La “medaglia” è quella della modernità e del relativo pensiero soggettivista e relativista, il quale non può che sfociare in un riduzionismo nichilista dal momento che non recando in sé alcun contenuto, è attraversabile da tutte le volontà, disponibile per tutti gli scopi. Tale lettura si presenta alla base del pensiero economico capitalista e del relativo concetto di società globale aperta: la globalizzazione, il nuovo ordine mondiale che vieta qualsiasi forma di pluralità e identità perché intese come ostacolo, barriera da far cadere per permettere la definitiva omogeneità indiscriminata tra gli uomini, anzi tra gli individui, i quali non devono presentare alcuna appartenenza o identità, sia essa di genere, etnia, cultura e/o territorio.

Per l’attuale società globalista e apolide il problema dell’identità viene trattato al pari di una qualsiasi questione economica, in ossequio a quel processo di reificazione dell’uomo e di quanto lo circonda, per cui tutto va compreso e analizzato sulla base del rapporto costi-ricavi.

In relazione alla questione sull’identità dei popoli si aggancia la vicenda relativa alla cittadinanza e al modello di acquisizione della stessa. Sono evidenti (tranne ai fanatici delle ideologie moderne) quali sarebbero gli effetti legati all’adozione dello ius soli. In pochi anni milioni di persone acquisterebbero in modo praticamente automatico la cittadinanza di un Paese, quello italiano, che statisticamente ha palesi e gravissimi problemi di denatalità, con una crescita demografica oramai da anni in negativo. In un’economia che annaspa, a fronte del progressivo calare dei redditi si manifesta il bisogno che cali di conseguenza il costo del lavoro. Pertanto, un simile aumento della popolazione non risponde ad altro che all’esigenza di recuperare nuovi schiavi da impiegare come manodopera a basso costo. Emergono, dunque, con forza le ragioni e gli interessi economici sottesi alla proposta dello ius soli, senza i cui esiti ed effetti l’economia italiana e quella europea in deflazione non potrebbero reggere.

Si badi, questi interessi non sono affatto casuali e autonomi ma rispondono con precisione e ideologicamente al pensiero soggettivista della modernità, giunto al suo stadio finale e più crudele.  Lo smantellamento delle identità culturali e legate al territorio vanno di pari passo con lo smantellamento degli altri tipi di identità dell’uomo per cui esso divenuto individuo, atomo della società, non comprende più il concetto di famiglia, nucleo essenziale della società e prima tappa dei rapporti tra uomini, in cui l’uomo nasce e cresce non per sua volontà o capriccio ma per “natura”. Ambiente in cui e per mezzo del quale la cultura di una comunità viene trasmessa di generazione in generazione, di padre in figlio, e che costituisce quel “patrimonio” (pater – munus) che è dovere e dono del padre verso il figlio.
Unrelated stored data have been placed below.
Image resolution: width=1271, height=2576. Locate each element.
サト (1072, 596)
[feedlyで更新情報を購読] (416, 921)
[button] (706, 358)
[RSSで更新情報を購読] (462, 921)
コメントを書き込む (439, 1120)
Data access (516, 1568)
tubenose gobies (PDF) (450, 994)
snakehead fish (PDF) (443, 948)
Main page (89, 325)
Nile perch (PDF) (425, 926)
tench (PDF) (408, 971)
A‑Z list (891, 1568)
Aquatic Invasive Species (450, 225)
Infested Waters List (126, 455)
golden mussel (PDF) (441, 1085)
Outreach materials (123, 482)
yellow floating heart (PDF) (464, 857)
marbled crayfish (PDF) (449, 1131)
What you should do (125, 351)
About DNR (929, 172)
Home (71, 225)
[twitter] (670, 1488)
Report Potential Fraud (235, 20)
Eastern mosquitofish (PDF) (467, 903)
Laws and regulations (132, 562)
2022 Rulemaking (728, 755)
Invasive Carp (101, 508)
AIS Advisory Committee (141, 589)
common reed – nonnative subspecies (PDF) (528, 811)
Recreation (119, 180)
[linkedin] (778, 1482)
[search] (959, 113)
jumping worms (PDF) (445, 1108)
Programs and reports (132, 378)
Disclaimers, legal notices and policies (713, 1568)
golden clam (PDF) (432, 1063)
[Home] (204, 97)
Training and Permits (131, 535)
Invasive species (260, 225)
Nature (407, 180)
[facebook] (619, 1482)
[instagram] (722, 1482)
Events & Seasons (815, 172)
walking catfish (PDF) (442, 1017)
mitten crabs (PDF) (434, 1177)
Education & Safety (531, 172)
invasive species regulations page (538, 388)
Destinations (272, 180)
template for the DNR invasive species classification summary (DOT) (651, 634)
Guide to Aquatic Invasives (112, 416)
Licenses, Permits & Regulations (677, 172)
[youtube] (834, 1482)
L’eliminazione delle identità culturali fa dunque il gioco del Capitale, dal momento che tutto vuole meno che la tutela e l’interesse del popolo italiano, come anche dei poveri disperati che ogni giorno approdano sulle nostre coste. Tuttavia lo stesso concetto di nazione italiana non è altro che una reductio ad unum che semplifica barbaramente la storia dei nostri territori e le relazioni che nei secoli si sono avute con altri popoli.

Il problema non è allora nemmeno tanto lo ius soli in sé – che lo scrivente sarebbe anche disposto ad accettare in combinato a uno ius culturae – ma è l’assenza di una valida strategia d’integrazione dello straniero, che non va tuttavia scambiata né con una violenta annessione irrispettosa della cultura altrui, tantomeno con un’accoglienza indiscriminata e permissivista.

Questa credo sia la questione fondamentale, essenziale per affrontare una realtà problematica come quella dell’immigrazione di massa. Ovviamente allo stesso tempo adottare per ragioni ideologiche lo ius soli, privo di qualsiasi condizione e temperamento, rischia di produrre seri pericoli nell’ambito della pubblica sicurezza interna di un Paese che da soli bastano a giustificare un suo netto rifiuto, magari in vista di una discussione sul tema maggiormente ponderata, in merito altresì a misure collaterali da affiancare a una complessiva strategia di integrazione che sia in  grado di preservare l’identità di chi accoglie, come quella di chi viene accolto.